## Dataset records
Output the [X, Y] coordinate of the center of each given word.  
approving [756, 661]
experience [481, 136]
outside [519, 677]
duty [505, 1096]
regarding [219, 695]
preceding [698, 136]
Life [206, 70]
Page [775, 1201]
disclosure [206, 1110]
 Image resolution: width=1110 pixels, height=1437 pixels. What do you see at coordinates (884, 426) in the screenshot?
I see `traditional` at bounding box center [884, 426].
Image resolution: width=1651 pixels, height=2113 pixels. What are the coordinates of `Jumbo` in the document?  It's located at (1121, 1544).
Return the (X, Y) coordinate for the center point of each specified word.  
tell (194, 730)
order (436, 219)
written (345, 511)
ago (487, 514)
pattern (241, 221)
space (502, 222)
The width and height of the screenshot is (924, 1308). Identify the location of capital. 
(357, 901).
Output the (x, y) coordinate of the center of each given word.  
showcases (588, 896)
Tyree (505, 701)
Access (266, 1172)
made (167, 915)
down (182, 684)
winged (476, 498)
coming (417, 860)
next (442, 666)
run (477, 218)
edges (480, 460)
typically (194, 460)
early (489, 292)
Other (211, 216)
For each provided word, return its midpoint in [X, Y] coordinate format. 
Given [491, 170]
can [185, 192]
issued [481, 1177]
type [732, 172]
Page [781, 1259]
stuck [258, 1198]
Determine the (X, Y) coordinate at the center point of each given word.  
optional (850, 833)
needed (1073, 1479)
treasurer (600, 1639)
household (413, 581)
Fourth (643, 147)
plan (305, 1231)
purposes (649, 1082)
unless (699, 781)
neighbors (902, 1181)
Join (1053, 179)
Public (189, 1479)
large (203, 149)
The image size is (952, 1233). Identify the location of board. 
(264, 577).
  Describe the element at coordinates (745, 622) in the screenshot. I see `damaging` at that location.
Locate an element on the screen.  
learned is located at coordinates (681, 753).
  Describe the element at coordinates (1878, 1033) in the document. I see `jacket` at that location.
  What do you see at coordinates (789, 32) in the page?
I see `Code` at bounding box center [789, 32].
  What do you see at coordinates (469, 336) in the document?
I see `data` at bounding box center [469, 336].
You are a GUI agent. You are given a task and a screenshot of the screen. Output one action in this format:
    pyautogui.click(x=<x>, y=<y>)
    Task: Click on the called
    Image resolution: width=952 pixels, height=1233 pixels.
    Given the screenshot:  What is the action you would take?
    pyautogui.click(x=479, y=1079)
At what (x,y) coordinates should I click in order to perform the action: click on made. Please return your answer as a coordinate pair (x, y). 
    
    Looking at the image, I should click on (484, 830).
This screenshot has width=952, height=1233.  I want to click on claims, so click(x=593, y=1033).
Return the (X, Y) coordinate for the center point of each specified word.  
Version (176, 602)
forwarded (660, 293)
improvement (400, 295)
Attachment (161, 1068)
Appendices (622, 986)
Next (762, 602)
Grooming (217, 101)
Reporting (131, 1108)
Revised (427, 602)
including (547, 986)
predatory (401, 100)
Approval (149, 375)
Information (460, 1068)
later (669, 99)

## Exercise objective
Rewrite the lines above starting at the one containing "type [732, 172]" and ending at the one containing "unless (699, 781)", both included, keeping the requests as they are but multiplying every coordinate in the answers by 1.9 and rounding to whole numbers, with halves rounded up.

## Exercise answer
type [1391, 327]
Page [1484, 2392]
stuck [490, 2276]
Determine the (X, Y) coordinate at the center point of each given word.  
optional (1615, 1583)
needed (2039, 2810)
treasurer (1140, 3114)
household (785, 1104)
Fourth (1222, 279)
plan (580, 2339)
purposes (1233, 2056)
unless (1328, 1484)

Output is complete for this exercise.